RECORDS FOR THIS TASK:
◇ ◇ ◇

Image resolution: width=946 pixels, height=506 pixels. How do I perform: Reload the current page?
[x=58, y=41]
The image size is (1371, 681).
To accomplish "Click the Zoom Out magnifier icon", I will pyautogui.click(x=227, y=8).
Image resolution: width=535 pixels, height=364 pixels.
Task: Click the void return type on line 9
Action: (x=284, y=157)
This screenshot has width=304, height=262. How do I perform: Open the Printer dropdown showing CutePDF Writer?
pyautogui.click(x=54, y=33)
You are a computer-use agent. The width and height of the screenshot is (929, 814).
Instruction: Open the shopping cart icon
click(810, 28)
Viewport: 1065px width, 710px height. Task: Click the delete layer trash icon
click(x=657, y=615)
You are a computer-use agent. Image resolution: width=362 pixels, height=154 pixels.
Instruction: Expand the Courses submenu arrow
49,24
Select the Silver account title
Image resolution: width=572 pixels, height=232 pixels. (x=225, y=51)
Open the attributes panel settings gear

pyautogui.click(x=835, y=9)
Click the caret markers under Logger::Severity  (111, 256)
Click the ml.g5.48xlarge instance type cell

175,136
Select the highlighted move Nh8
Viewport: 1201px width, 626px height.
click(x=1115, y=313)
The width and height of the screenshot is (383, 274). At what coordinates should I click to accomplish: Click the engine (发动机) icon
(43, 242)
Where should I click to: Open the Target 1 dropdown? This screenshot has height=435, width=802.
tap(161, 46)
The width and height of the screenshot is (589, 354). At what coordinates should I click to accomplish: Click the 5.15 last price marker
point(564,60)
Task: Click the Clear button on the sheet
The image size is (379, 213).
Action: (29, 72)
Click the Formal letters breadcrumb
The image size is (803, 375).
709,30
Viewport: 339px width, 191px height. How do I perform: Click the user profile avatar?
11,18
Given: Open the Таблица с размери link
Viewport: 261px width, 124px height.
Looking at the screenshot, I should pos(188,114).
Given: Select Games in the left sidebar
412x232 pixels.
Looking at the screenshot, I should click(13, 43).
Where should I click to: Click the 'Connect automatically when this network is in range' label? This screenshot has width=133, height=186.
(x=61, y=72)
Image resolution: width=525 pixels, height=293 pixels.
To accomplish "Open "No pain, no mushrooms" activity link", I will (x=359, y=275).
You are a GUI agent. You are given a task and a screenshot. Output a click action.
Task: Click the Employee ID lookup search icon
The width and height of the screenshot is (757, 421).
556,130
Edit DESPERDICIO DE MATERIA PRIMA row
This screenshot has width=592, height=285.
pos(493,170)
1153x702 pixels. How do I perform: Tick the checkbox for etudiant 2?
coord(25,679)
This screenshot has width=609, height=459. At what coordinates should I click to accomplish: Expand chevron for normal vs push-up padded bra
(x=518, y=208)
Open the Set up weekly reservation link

◇ ◇ ◇

TO DO: Take every line above that includes "computer" and list it.

RESPONSE TO THIS TASK:
You are a computer-use agent. The width and height of the screenshot is (929, 814).
You are a computer-use agent. Image resolution: width=362 pixels, height=154 pixels.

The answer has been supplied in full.